*Dataset extract*
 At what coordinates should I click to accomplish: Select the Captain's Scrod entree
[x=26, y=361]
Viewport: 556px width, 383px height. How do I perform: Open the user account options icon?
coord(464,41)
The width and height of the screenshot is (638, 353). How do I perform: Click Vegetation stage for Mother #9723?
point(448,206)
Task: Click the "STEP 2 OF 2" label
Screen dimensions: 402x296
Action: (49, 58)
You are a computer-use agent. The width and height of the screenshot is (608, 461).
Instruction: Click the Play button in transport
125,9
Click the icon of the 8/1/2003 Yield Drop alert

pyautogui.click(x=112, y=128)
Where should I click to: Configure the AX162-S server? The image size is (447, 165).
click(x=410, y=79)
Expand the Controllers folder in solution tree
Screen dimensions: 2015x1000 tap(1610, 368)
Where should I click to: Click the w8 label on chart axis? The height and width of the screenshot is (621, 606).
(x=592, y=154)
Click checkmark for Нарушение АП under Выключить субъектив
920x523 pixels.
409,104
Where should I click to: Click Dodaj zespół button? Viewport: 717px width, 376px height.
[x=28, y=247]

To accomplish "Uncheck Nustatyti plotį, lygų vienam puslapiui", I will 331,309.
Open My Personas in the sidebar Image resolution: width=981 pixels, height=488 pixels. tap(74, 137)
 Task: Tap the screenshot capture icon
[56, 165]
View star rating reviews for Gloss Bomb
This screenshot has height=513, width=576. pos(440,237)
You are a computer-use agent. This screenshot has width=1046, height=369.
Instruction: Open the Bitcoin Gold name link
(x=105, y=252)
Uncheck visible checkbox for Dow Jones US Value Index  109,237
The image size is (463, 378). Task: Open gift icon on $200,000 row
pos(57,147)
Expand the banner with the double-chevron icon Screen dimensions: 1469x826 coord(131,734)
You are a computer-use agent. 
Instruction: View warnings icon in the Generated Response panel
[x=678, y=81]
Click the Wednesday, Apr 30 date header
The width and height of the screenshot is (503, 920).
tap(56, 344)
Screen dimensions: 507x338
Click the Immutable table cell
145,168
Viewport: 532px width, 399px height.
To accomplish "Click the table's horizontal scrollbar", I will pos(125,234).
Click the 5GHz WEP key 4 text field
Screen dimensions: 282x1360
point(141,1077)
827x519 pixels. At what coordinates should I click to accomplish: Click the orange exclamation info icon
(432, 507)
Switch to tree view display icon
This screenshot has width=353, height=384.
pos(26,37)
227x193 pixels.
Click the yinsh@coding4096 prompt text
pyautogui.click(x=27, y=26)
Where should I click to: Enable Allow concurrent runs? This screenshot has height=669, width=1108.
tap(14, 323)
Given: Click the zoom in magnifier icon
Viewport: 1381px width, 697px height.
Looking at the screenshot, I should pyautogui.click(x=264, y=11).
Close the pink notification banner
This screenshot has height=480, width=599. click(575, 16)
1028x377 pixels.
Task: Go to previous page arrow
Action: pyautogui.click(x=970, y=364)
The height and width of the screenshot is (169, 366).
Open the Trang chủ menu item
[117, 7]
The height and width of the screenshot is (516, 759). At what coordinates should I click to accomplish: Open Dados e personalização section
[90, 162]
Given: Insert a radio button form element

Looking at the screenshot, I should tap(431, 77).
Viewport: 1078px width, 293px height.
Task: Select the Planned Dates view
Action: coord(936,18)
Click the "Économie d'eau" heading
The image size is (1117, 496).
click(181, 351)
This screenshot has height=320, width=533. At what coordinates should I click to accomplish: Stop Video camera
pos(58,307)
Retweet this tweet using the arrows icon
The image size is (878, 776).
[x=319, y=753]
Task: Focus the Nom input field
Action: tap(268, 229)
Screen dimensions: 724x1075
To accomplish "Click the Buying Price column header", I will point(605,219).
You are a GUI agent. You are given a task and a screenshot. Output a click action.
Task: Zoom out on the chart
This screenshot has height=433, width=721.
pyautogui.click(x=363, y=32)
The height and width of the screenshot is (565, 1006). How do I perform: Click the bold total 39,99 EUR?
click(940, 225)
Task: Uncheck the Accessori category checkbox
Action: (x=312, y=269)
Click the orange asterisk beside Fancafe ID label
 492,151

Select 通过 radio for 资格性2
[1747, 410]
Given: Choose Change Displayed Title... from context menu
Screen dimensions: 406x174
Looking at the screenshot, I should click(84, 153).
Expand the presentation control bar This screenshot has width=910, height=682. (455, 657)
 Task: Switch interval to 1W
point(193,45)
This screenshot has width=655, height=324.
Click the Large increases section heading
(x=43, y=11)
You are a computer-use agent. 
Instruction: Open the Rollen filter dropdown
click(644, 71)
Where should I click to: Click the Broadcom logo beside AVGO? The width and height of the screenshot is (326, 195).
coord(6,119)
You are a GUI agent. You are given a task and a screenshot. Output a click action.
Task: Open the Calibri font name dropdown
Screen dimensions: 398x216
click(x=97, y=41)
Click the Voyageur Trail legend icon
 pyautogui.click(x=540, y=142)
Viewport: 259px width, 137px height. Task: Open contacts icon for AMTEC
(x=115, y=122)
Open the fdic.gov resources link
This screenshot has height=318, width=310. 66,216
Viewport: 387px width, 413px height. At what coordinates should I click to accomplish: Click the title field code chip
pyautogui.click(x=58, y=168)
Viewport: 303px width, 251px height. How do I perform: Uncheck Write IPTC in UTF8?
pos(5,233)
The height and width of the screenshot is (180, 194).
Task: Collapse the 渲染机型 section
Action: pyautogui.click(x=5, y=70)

*What to produce*
Using the data above, restate every record word for word.

*Solved problem*
 At what coordinates should I click to accomplish: Select the Captain's Scrod entree
[x=26, y=361]
Viewport: 556px width, 383px height. How do I perform: Open the user account options icon?
coord(464,41)
The width and height of the screenshot is (638, 353). How do I perform: Click Vegetation stage for Mother #9723?
point(448,206)
Task: Click the "STEP 2 OF 2" label
Screen dimensions: 402x296
Action: (49, 58)
You are a computer-use agent. The width and height of the screenshot is (608, 461).
Instruction: Click the Play button in transport
125,9
Click the icon of the 8/1/2003 Yield Drop alert

pyautogui.click(x=112, y=128)
Where should I click to: Configure the AX162-S server? The image size is (447, 165).
click(x=410, y=79)
Expand the Controllers folder in solution tree
Screen dimensions: 2015x1000 tap(1610, 368)
Where should I click to: Click the w8 label on chart axis? The height and width of the screenshot is (621, 606).
(x=592, y=154)
Click checkmark for Нарушение АП under Выключить субъектив
920x523 pixels.
409,104
Where should I click to: Click Dodaj zespół button? Viewport: 717px width, 376px height.
[x=28, y=247]

To accomplish "Uncheck Nustatyti plotį, lygų vienam puslapiui", I will 331,309.
Open My Personas in the sidebar Image resolution: width=981 pixels, height=488 pixels. tap(74, 137)
 Task: Tap the screenshot capture icon
[56, 165]
View star rating reviews for Gloss Bomb
This screenshot has height=513, width=576. pos(440,237)
You are a computer-use agent. This screenshot has width=1046, height=369.
Instruction: Open the Bitcoin Gold name link
(x=105, y=252)
Uncheck visible checkbox for Dow Jones US Value Index  109,237
The image size is (463, 378). Task: Open gift icon on $200,000 row
pos(57,147)
Expand the banner with the double-chevron icon Screen dimensions: 1469x826 coord(131,734)
You are a computer-use agent. 
Instruction: View warnings icon in the Generated Response panel
[x=678, y=81]
Click the Wednesday, Apr 30 date header
The width and height of the screenshot is (503, 920).
tap(56, 344)
Screen dimensions: 507x338
Click the Immutable table cell
145,168
Viewport: 532px width, 399px height.
To accomplish "Click the table's horizontal scrollbar", I will pos(125,234).
Click the 5GHz WEP key 4 text field
Screen dimensions: 282x1360
point(141,1077)
827x519 pixels. At what coordinates should I click to accomplish: Click the orange exclamation info icon
(432, 507)
Switch to tree view display icon
This screenshot has width=353, height=384.
pos(26,37)
227x193 pixels.
Click the yinsh@coding4096 prompt text
pyautogui.click(x=27, y=26)
Where should I click to: Enable Allow concurrent runs? This screenshot has height=669, width=1108.
tap(14, 323)
Given: Click the zoom in magnifier icon
Viewport: 1381px width, 697px height.
Looking at the screenshot, I should pyautogui.click(x=264, y=11).
Close the pink notification banner
This screenshot has height=480, width=599. click(575, 16)
1028x377 pixels.
Task: Go to previous page arrow
Action: pyautogui.click(x=970, y=364)
The height and width of the screenshot is (169, 366).
Open the Trang chủ menu item
[117, 7]
The height and width of the screenshot is (516, 759). At what coordinates should I click to accomplish: Open Dados e personalização section
[90, 162]
Given: Insert a radio button form element

Looking at the screenshot, I should tap(431, 77).
Viewport: 1078px width, 293px height.
Task: Select the Planned Dates view
Action: coord(936,18)
Click the "Économie d'eau" heading
The image size is (1117, 496).
click(181, 351)
This screenshot has height=320, width=533. At what coordinates should I click to accomplish: Stop Video camera
pos(58,307)
Retweet this tweet using the arrows icon
The image size is (878, 776).
[x=319, y=753]
Task: Focus the Nom input field
Action: tap(268, 229)
Screen dimensions: 724x1075
To accomplish "Click the Buying Price column header", I will point(605,219).
You are a GUI agent. You are given a task and a screenshot. Output a click action.
Task: Zoom out on the chart
This screenshot has height=433, width=721.
pyautogui.click(x=363, y=32)
The height and width of the screenshot is (565, 1006). How do I perform: Click the bold total 39,99 EUR?
click(940, 225)
Task: Uncheck the Accessori category checkbox
Action: (x=312, y=269)
Click the orange asterisk beside Fancafe ID label
 492,151

Select 通过 radio for 资格性2
[1747, 410]
Given: Choose Change Displayed Title... from context menu
Screen dimensions: 406x174
Looking at the screenshot, I should click(84, 153).
Expand the presentation control bar This screenshot has width=910, height=682. (455, 657)
 Task: Switch interval to 1W
point(193,45)
This screenshot has width=655, height=324.
Click the Large increases section heading
(x=43, y=11)
You are a computer-use agent. 
Instruction: Open the Rollen filter dropdown
click(644, 71)
Where should I click to: Click the Broadcom logo beside AVGO? The width and height of the screenshot is (326, 195).
coord(6,119)
You are a GUI agent. You are given a task and a screenshot. Output a click action.
Task: Open the Calibri font name dropdown
Screen dimensions: 398x216
click(x=97, y=41)
Click the Voyageur Trail legend icon
 pyautogui.click(x=540, y=142)
Viewport: 259px width, 137px height. Task: Open contacts icon for AMTEC
(x=115, y=122)
Open the fdic.gov resources link
This screenshot has height=318, width=310. 66,216
Viewport: 387px width, 413px height. At what coordinates should I click to accomplish: Click the title field code chip
pyautogui.click(x=58, y=168)
Viewport: 303px width, 251px height. How do I perform: Uncheck Write IPTC in UTF8?
pos(5,233)
The height and width of the screenshot is (180, 194).
Task: Collapse the 渲染机型 section
Action: pyautogui.click(x=5, y=70)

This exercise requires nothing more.